On Writing for Outsiders
“I think all of my characters are outsiders. I don’t think that I would want to write about the insider. Those voices and those experiences are out there already. So I do write about the working class. I do write about immigrants who are struggling. I do write about queer characters who are also feeling as outsiders from their own family…I write about these experiences because they can be overcome. And hopefully there’s ways in which these characters overcoming these experiences can help others.”
“Any community that is under assault nowadays I feel a responsibility to align myself with them, to stand with them…because we have to fight together. That’s the only way we will be heard.

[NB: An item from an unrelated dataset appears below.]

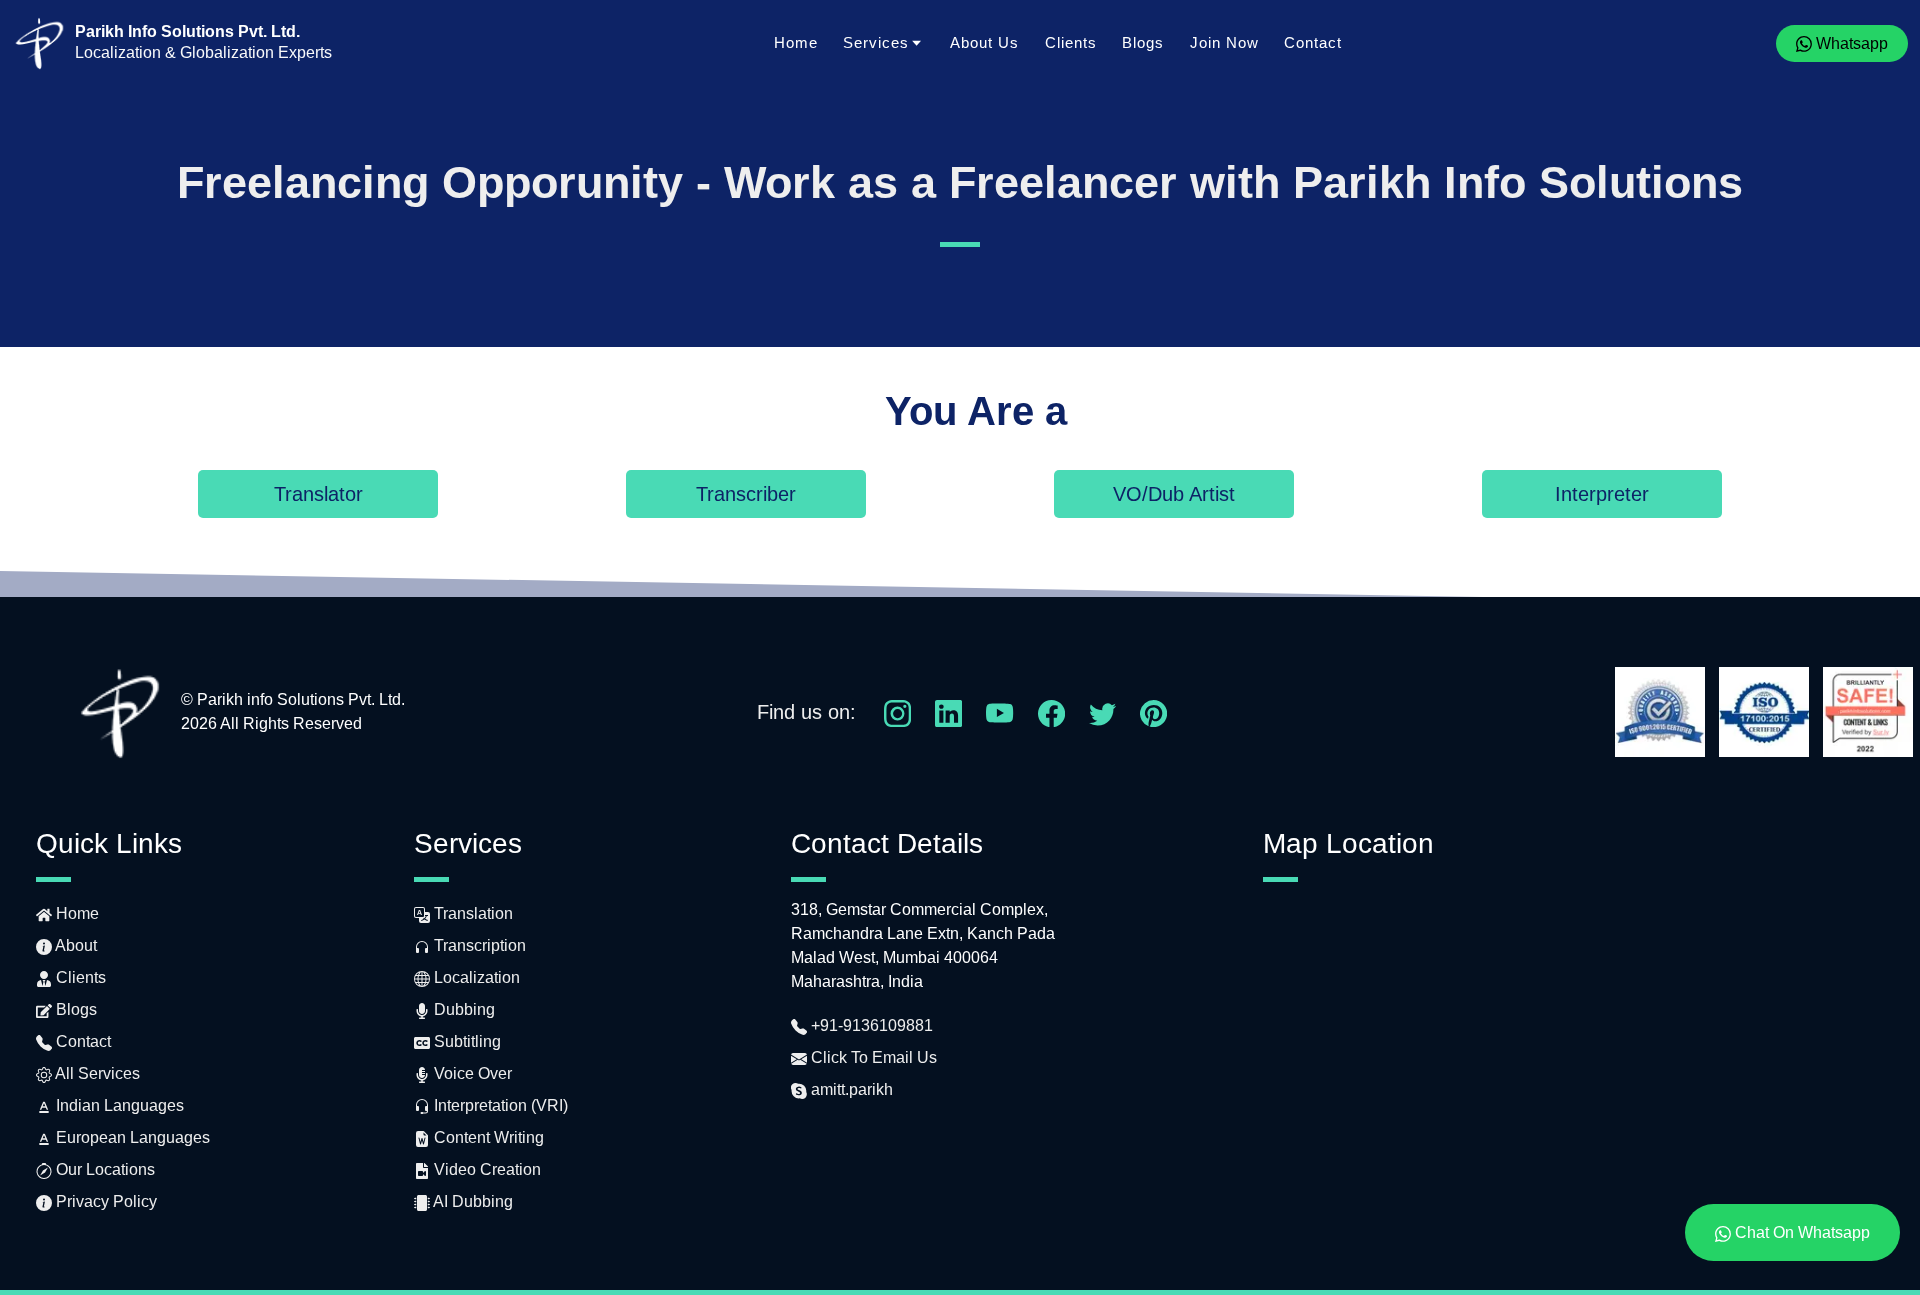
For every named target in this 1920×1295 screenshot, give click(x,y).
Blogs (1143, 42)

If one of us stands out there and screams, they’re gonna hear one person. And one person is so easy to be ignored, right? But if a number of us gather together and fight and yell and scream and demand then they have no choice but to hear us.”
On Finding Community
“My coming out as a gay man had to happen outside of the home…in college I found a very different community, and actually found people who were just like me. They were Mexican, but also were gay or lesbian, and they had the same experience. They said, ‘Well, I can’t really come out to my family.’ But then we didn’t have to be invisible because we had each other. And once we saw other immigrants who also had to go through the same thing we thought, ‘Oh, we’re a community of outsiders even within our outsider families.’ We had to understand so much. We had to forgive so much. We had to tolerate so much. And sometimes that was painful.”
“For me duality is being aware that I’m bicultural, I’m bi-national, that I identify as an American as much as I identify as a Mexican…And that doesn’t mean there is a separation between the two. I don’t see them as excluding each other, as fighting or colliding. They’re actually collaborating. And so that helps me move forward as a writer.”